DESCRIPTION OF THE TASK » Where the word "agent" occurs in a line of the listing below, copy that line.

=-=-=-=-=

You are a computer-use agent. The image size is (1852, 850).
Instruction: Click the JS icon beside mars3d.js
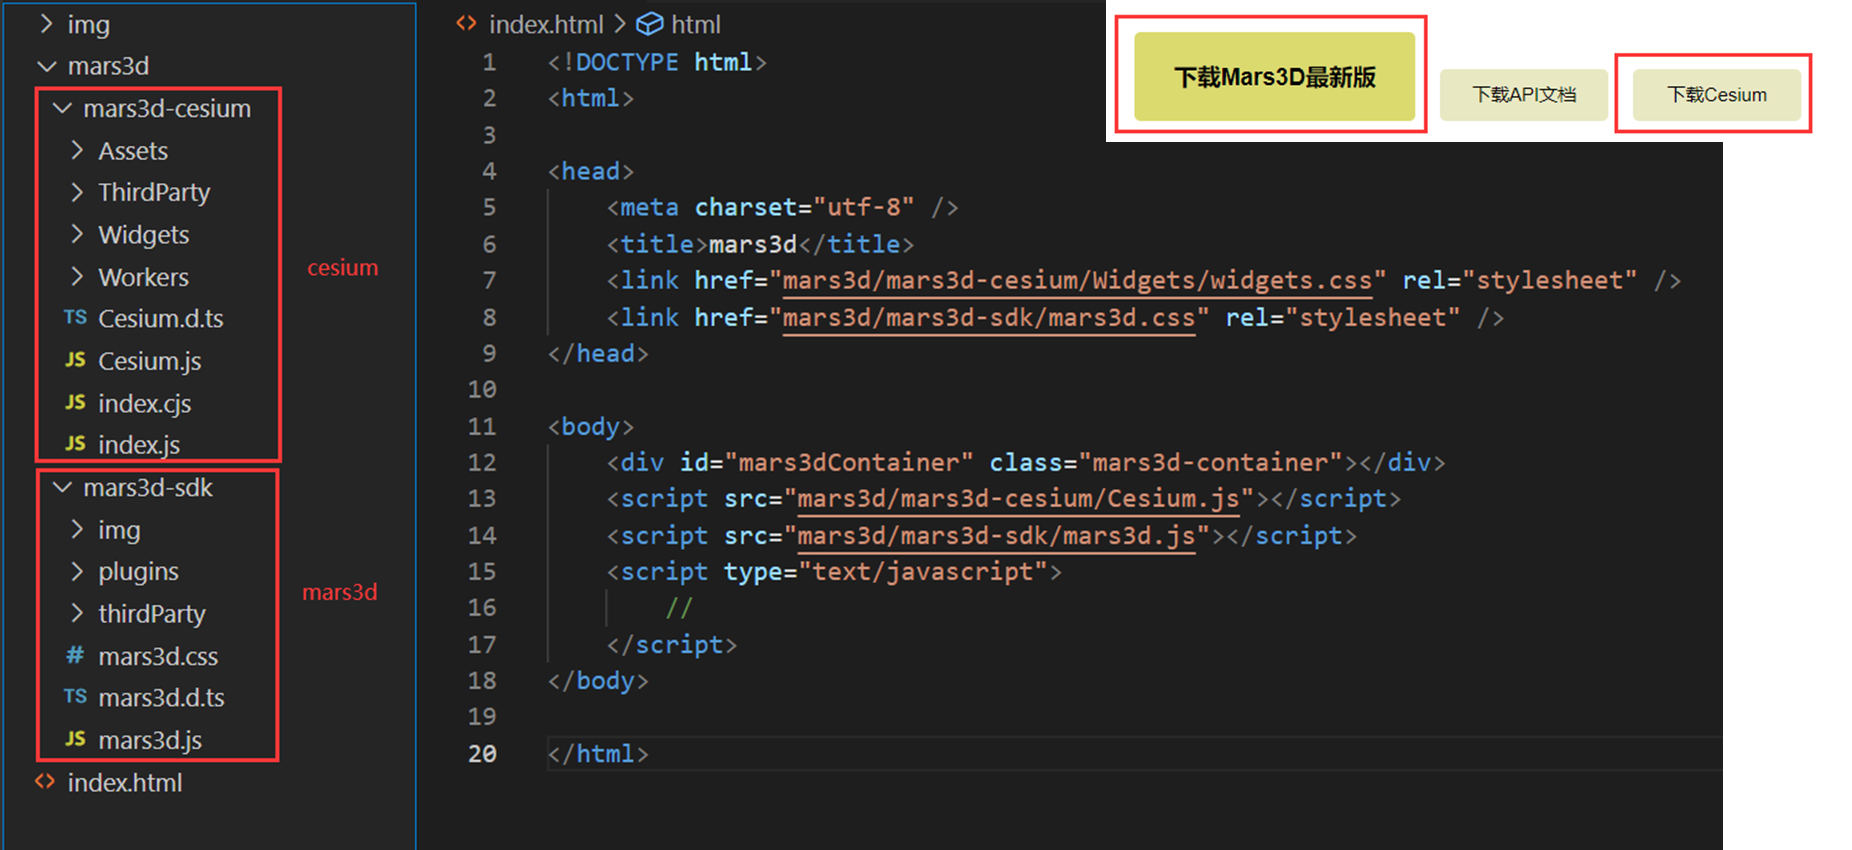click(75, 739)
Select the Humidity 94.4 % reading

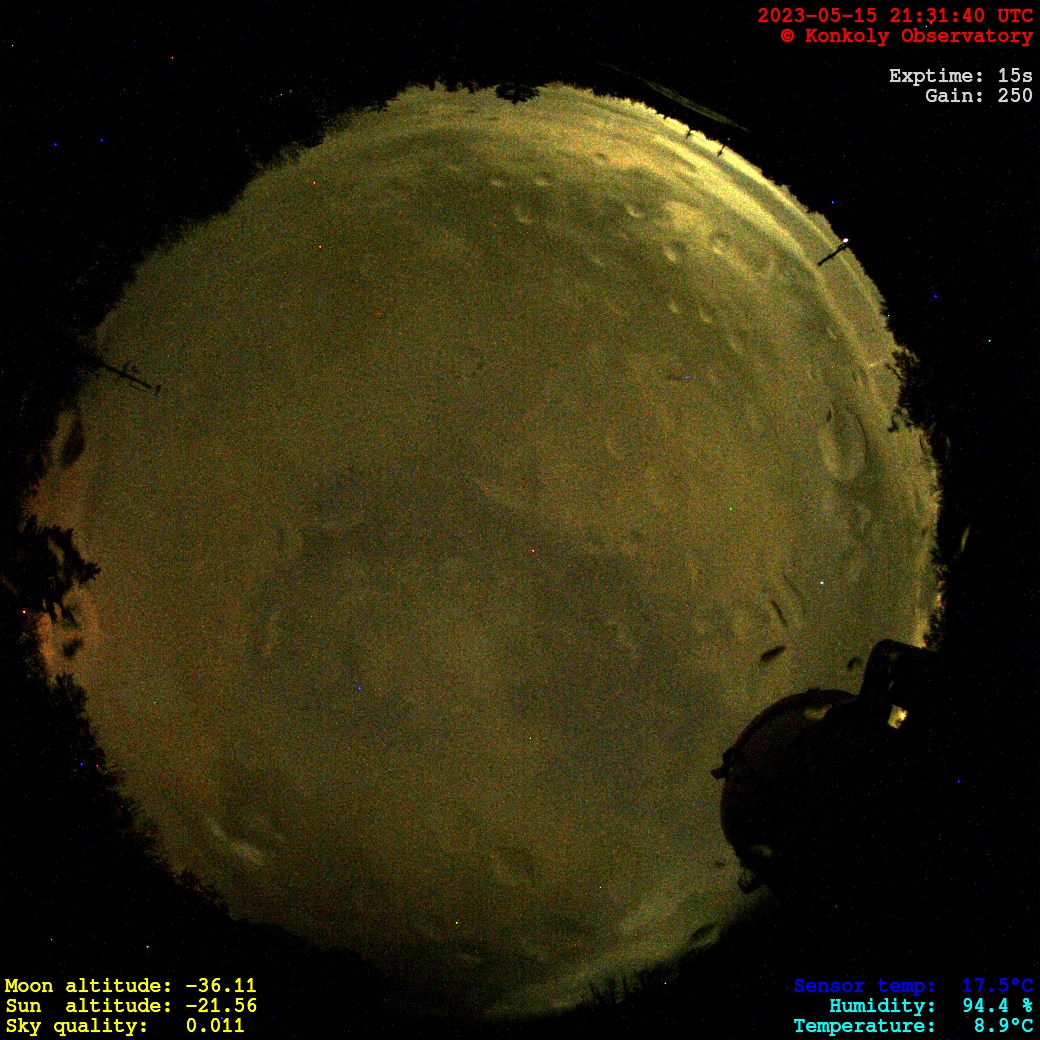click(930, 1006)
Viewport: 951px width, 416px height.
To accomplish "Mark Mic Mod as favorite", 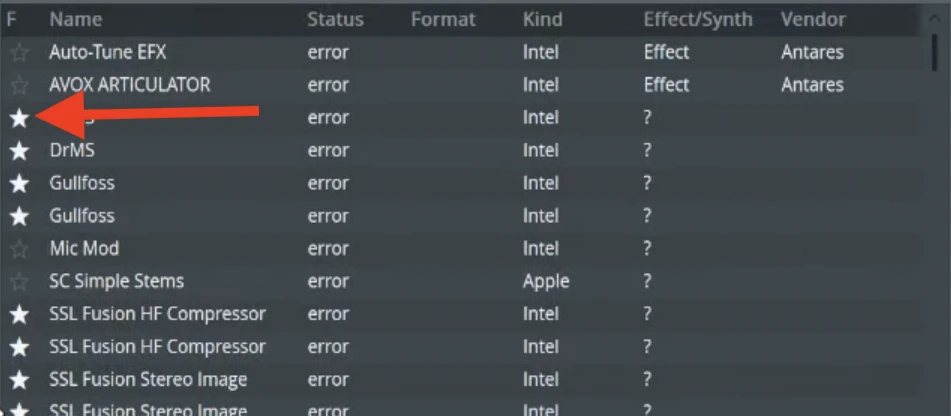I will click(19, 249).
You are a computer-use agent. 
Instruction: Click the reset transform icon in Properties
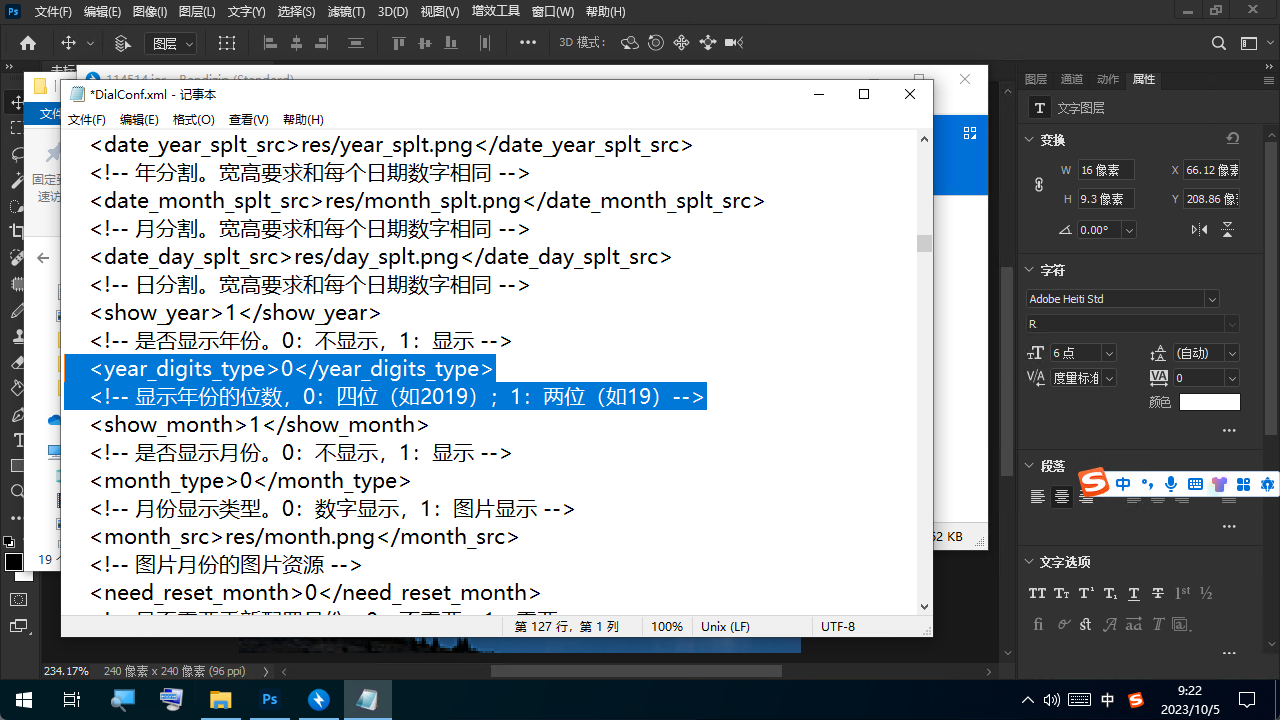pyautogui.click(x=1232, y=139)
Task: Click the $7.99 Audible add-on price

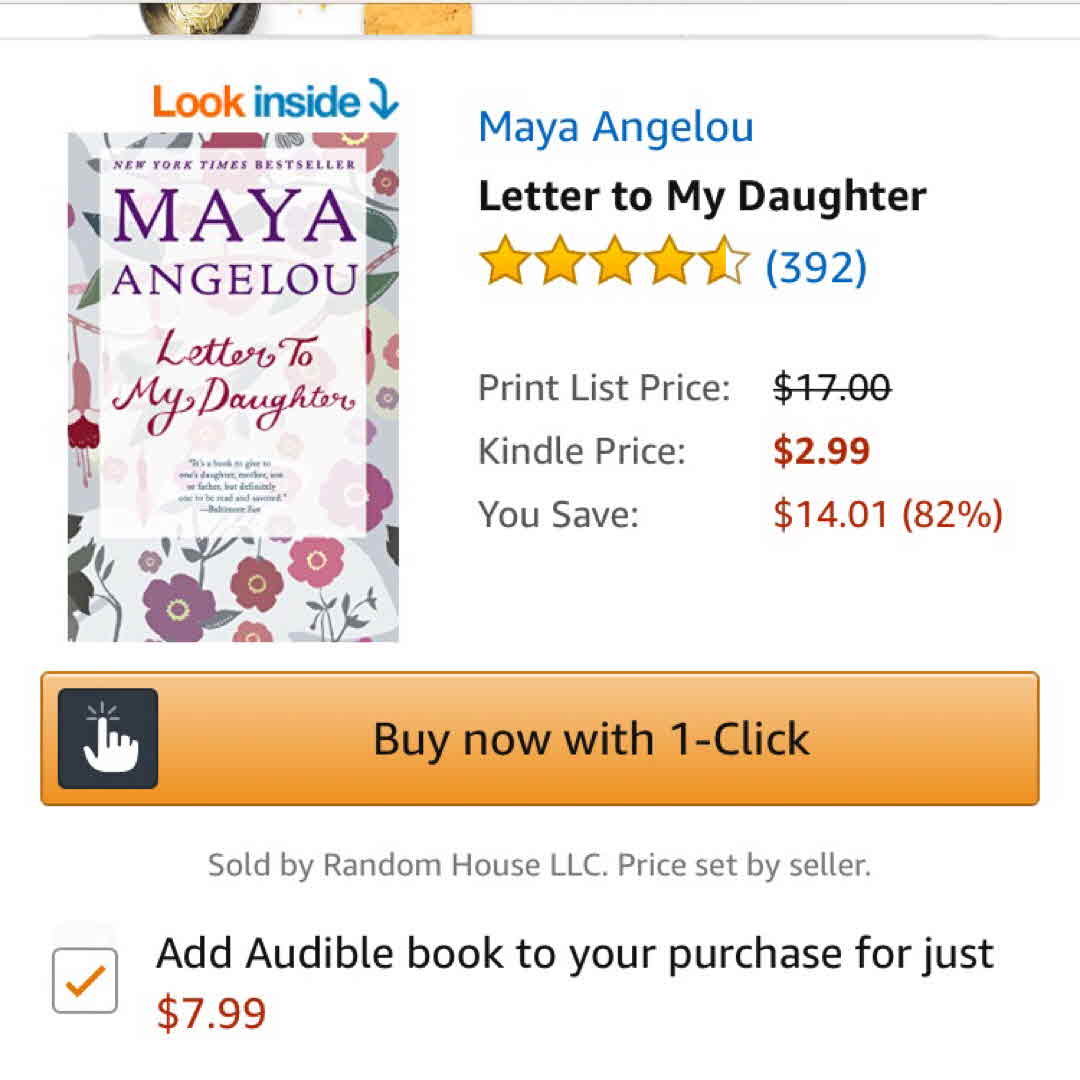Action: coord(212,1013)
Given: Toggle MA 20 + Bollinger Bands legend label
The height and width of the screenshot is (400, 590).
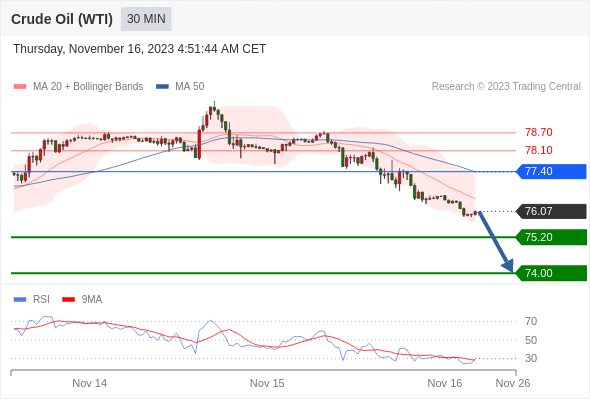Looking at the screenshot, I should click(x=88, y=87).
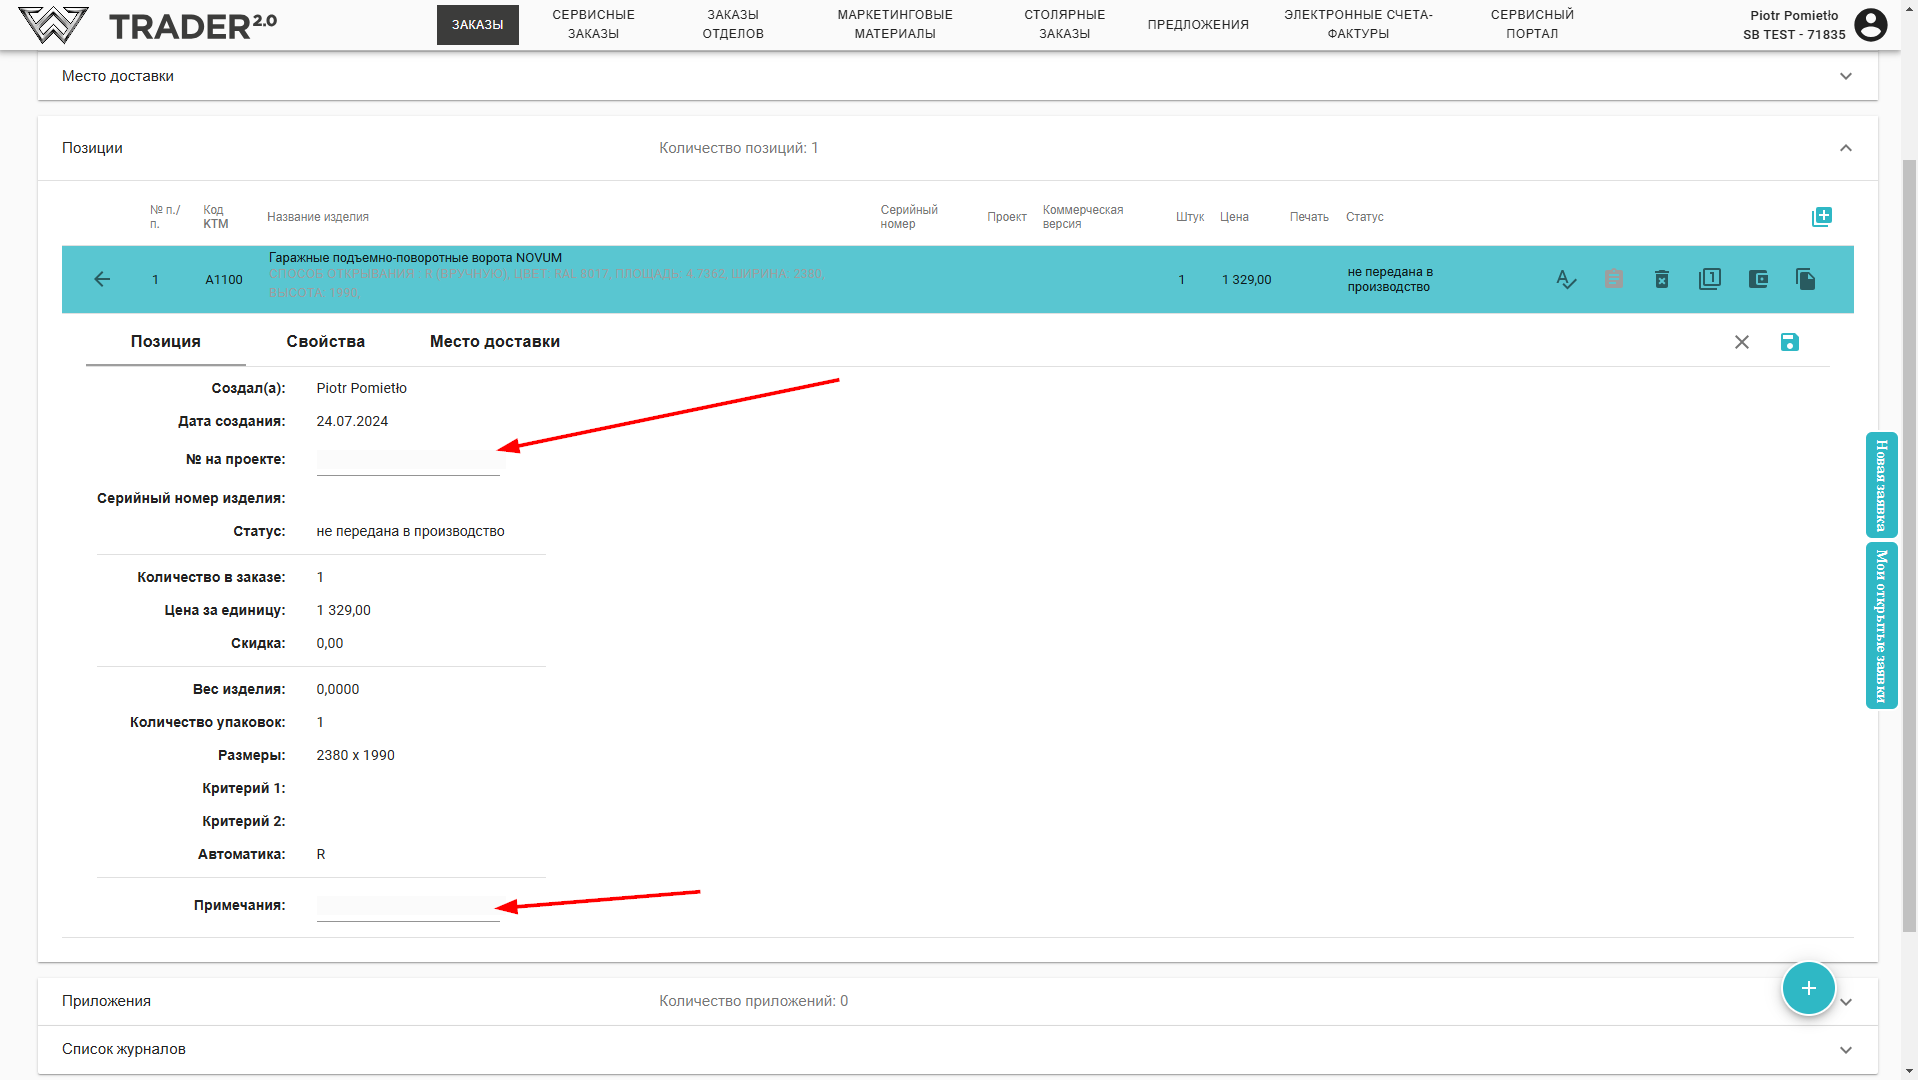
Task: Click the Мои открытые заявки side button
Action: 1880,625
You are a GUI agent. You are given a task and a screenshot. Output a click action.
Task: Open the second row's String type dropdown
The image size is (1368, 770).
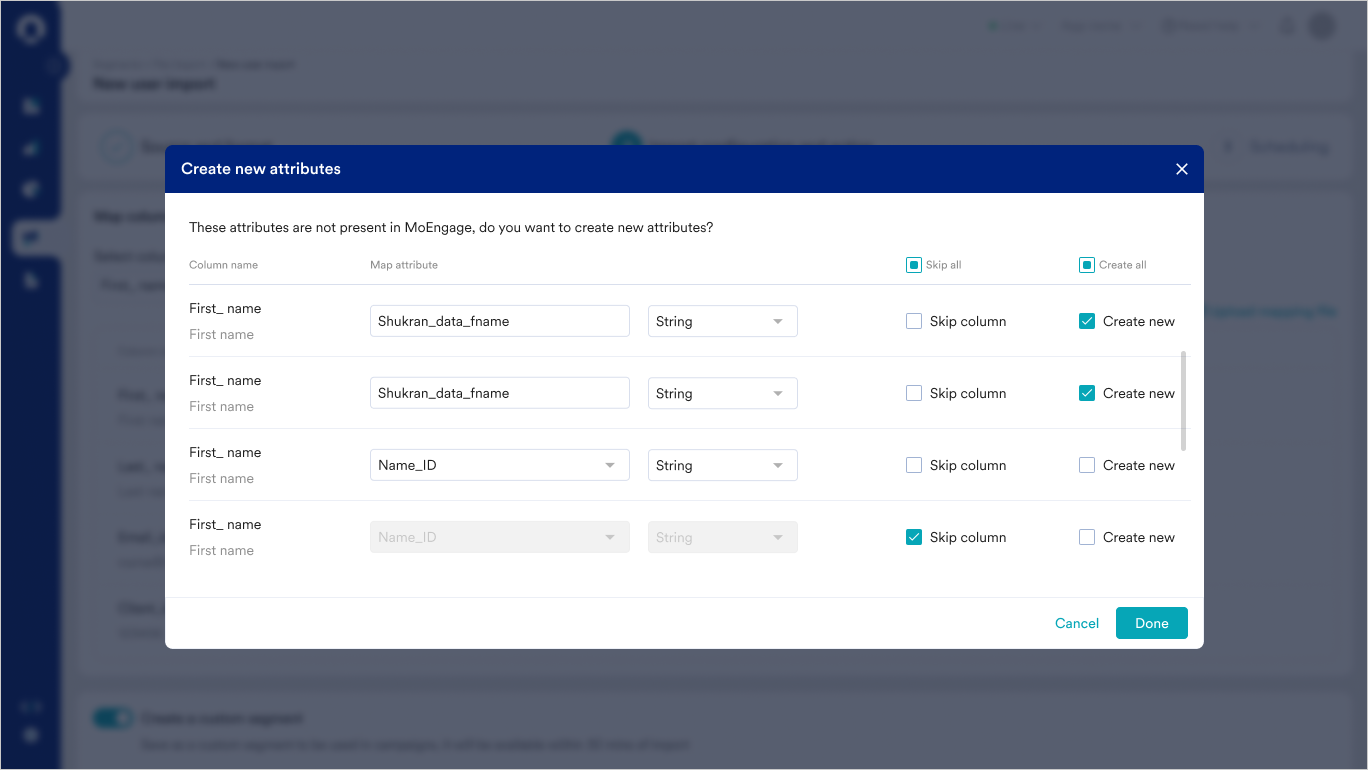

=-=-=-=-=

ANSWER BELOW »
You are a computer-use agent. The image size is (1852, 850).
You are a computer-use agent. 
You are a GUI agent. You are given a task and a screenshot. Output a click action.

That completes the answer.